Imagekampagne: Krause hat den Eindruck, dass der Begriff Sozialwohnungen in der Nachbarschaft weiterhin einen negativen Beigeschmack hinterlasse. Dabei betont sie, dass nach Annahme der Stadt jeder zweite Bonner Haushalt wohl berechtigt sei, einen Wohnberechtigungsschein zu beantragen und damit Anrecht auf eine geförderte Wohnung hätte. Eine Imagekampagne könne helfen, die Akzeptanz der meist hochwertigen Bauten zu verbessern und zugleich dazu dienen, um Investoren den Bau von Sozialwohnungen schmackhafter zu machen. Eine Agentur ist dafür beauftragt.

Chancen der Stadt: Der Bericht lässt die jüngste Ratsentscheidung des neuen Bündnisses nicht unerwähnt, städtische Grundstücke nur noch in Erbbaupacht für 99 Jahre abzugeben und zugleich die Zinsen von vier auf ein Prozent abzusenken, um Investoren einen Anreiz zu bieten. Eine Bewertung, ob der Markt diese noch junge Richtungsentscheidung annehmen wird, enthält er nicht. Gleichwohl knüpft Krause daran die Hoffnung, dass in der Folge auch andere Erbbaurechtsgeber wie Kirchen ihre Vergabekonditionen anpassen.
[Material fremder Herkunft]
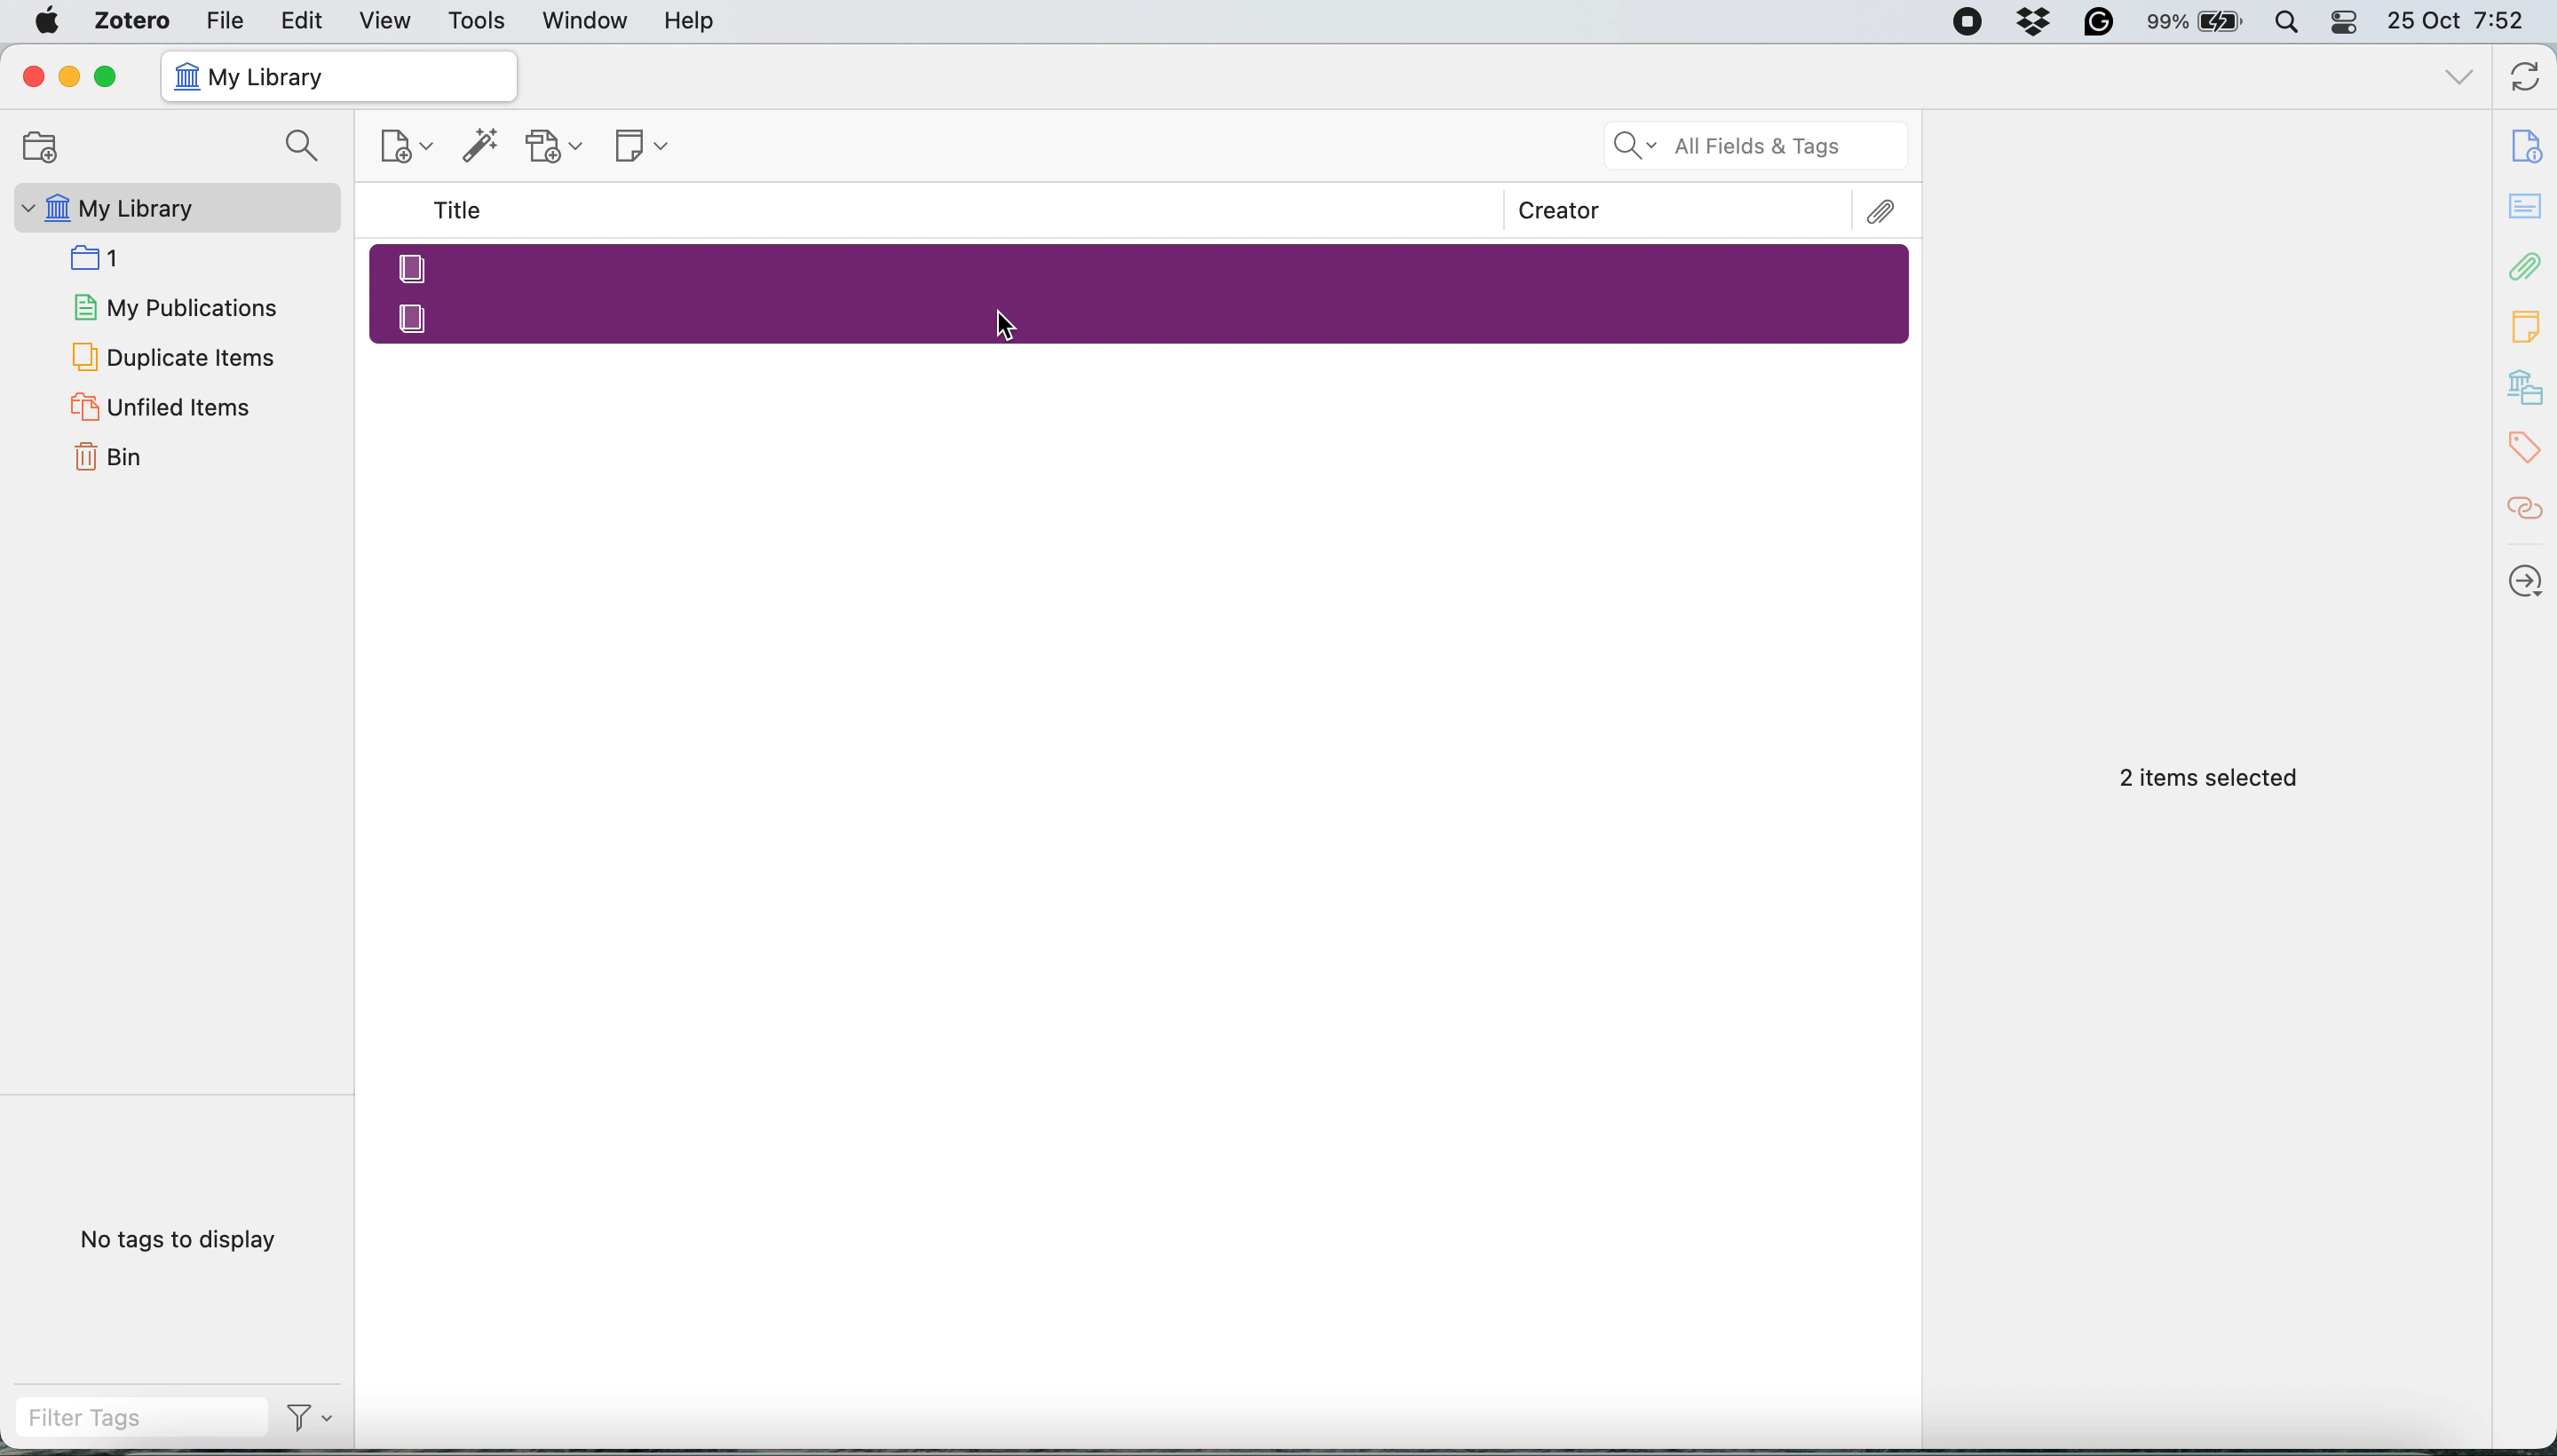  What do you see at coordinates (2285, 22) in the screenshot?
I see `Spotlight Search` at bounding box center [2285, 22].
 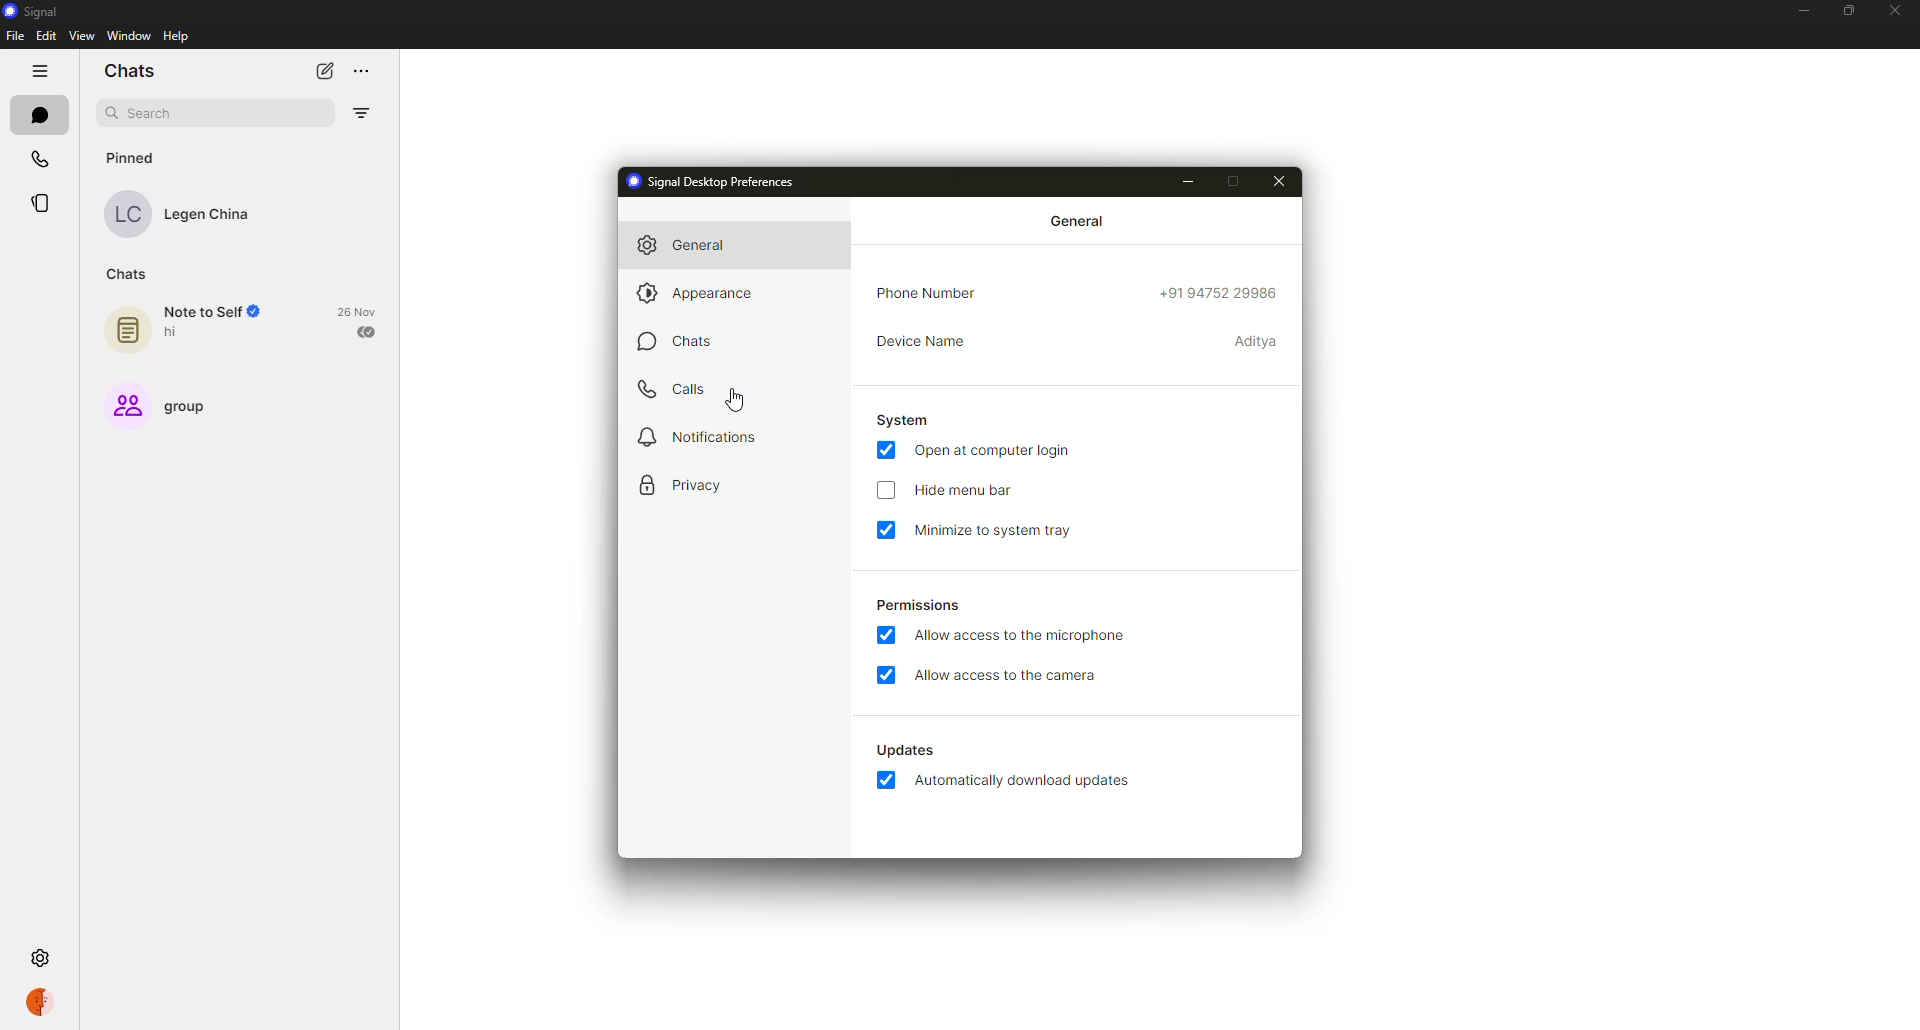 I want to click on cursor, so click(x=741, y=399).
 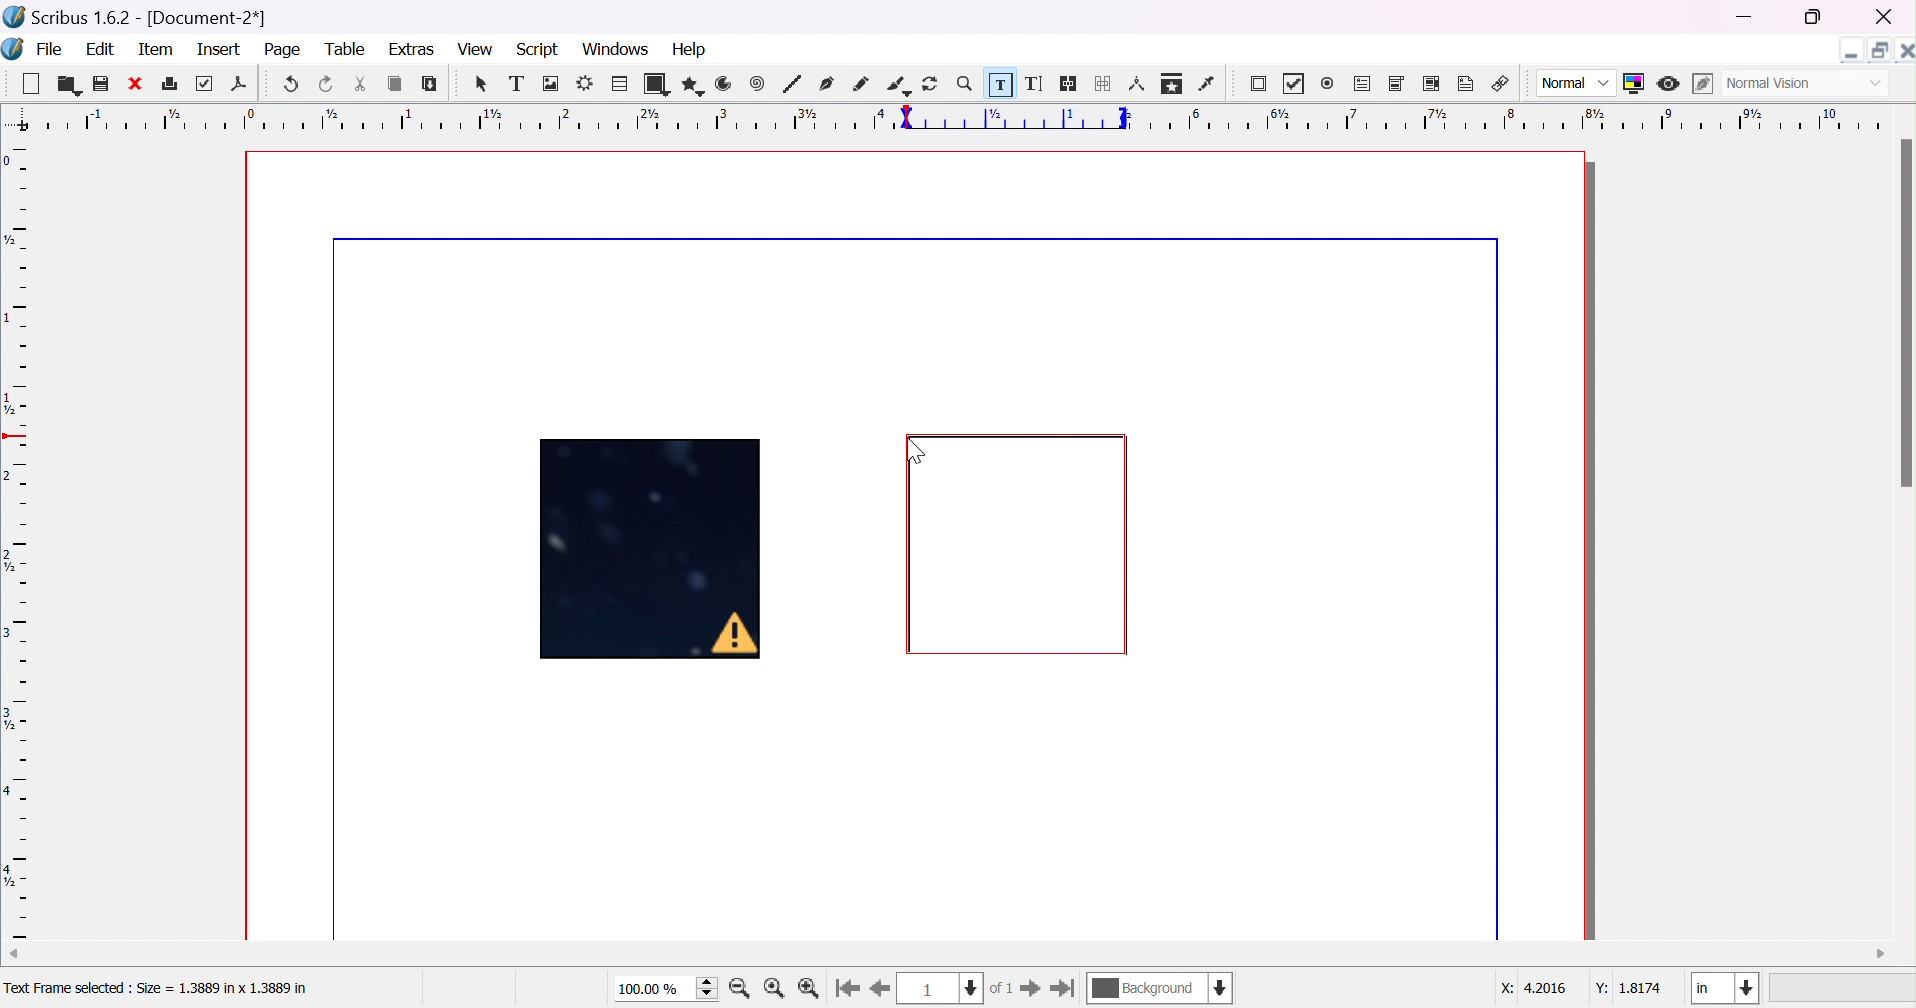 What do you see at coordinates (157, 989) in the screenshot?
I see `Text Frame selected : Size = 1.3889 in x 1.3889 in` at bounding box center [157, 989].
In welcher Weise die verbindliche Quote für Förderwohnungen von nunmehr 50 Prozent bei Neubauprojekten Bauinvestoren abschrecken könnte, ist ebenfalls nicht bekannt. Krause dazu: „Ich glaube, die Quote ist gar nicht das größte Problem.“ Das Gesamtpaket müsse stimmen, beispielsweise durch klare Vorgaben bei der erweiterten Infrastruktur wie dem Bau von Kindergärten. Hier helfe auch die politisch beschlossene Absenkung des Stellplatzschlüssels von ehemals einem Stellplatz pro Wohnung auf 0,5 Stellplätze. Für den Investor werden Bauprojekte entsprechend billiger.

Vorkaufsrechte: Die Arbeitsgruppe hat die Verbindlichkeit von politisch beschlossenen Vorkaufssatzungen juristisch untersuchen lassen. Dazu heißt es in dem Bericht: „In den meisten Fällen werden Erwerber den Vorkauf abwenden können, indem sie sich gegenüber der Stadt verpflichten, das Grundstück selbst Wohnungsbauzwecken zuzuführen. Dabei kann kein geförderter Wohnungsbau verlangt werden.“ Bauprojekte, die nach Paragraf 34 Baugesetzbuch nicht einer weiteren Genehmigung bedürfen, seien nicht an die Vorgaben des Baulandmodells gebunden, ist in dem Bericht zu lesen. Krause vermeldete bei der Gelegenheit, dass der Bau- und Liegenschaftsbetrieb die Liegenschaft der ehemaligen Poliklinik – für die es ebenfalls ein Vorkaufsrecht gab – mittlerweile ausgeschrieben habe. Im Ausschreibungstext finde sich für den Wohnbau eine Förderquote von 75 Prozent. Die städtische Wohnbaugesellschaft Vebowag hatte den vom BLB aufgerufenen Preis nicht zahlen können.